Sketching the stark reality of women in rural India

Graphic artist Priyanka Borar talks about her work and how she uses art as a tool to tell the stories of rural Indian women

Only a minuscule percentage of India’s city-dwelling women are privileged enough to not undergo the travails of the majority of women in the country. From being shunned during their periods and being treated like baby-vending machines to juggling their forever status as unpaid help, Indian women have it rough, especially those in rural sectors.Graphic artist Priyanka Borar is working on a series of hauntingly, evocative images for the People’s Archive of Rural India (PARI) in collaboration with the Population Foundation of India (PFI).

“Earlier in the year, PS Sainath, the founder-editor of PARI, had reached out, asking if I was interested in doing a few illustrations for a series on the topic of women’s health in rural areas,” says Priyanka over phone from Hyderabad. “When this series began, there was a concern of using photographs — they could not be used as the identity of the women needed to be protected. Sainath remembered my work from 2017 and when he asked, I readily agreed,” she says.As one of the artists working on the series, Priyanka has illustrated around 13 of the 50 stories and each of them has been fashioned in a different style, even though all are in black and white. “I was illustrating one story at a time, which is why each one has been created with a distinct technique,” she says, adding: “I would receive a draft of the story from PARI to get a sense of what a particular study was about — the context, the emotions. I would also ask reporters from the field to share photographs if they had any.”

Priyanka says that for most of the stories, she tried to restrict herself to the visual references that she got. “But in a couple of cases, I did look up what the people of those tribes looked like or to understand the cultural identity of a particular place. However, when it came to style, I would just read the story and let it influence me,” she explains. “In order to avoid urban-to-rural bias, I only relied on the details in the story. It was a great experience going through the drafts of those seasoned reporters who had a keen eye for detail.”

Some of these details conjure up a mental image or montage for Priyanka.
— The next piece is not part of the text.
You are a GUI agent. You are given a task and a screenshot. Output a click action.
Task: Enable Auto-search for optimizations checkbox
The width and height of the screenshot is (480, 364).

For example, in the image ‘After 12 children…’ the Aravalli mountains are the backdrop to the woman’s loss of loved ones and the mining that takes place in her area. A graduate of NID and new media graphic artist by profession Priyanka works on graphic narratives whenever she takes a break from commercial work. Her initial work appeared in FirstHand, a collection of non-fiction graphic narratives on India, featuring various artists.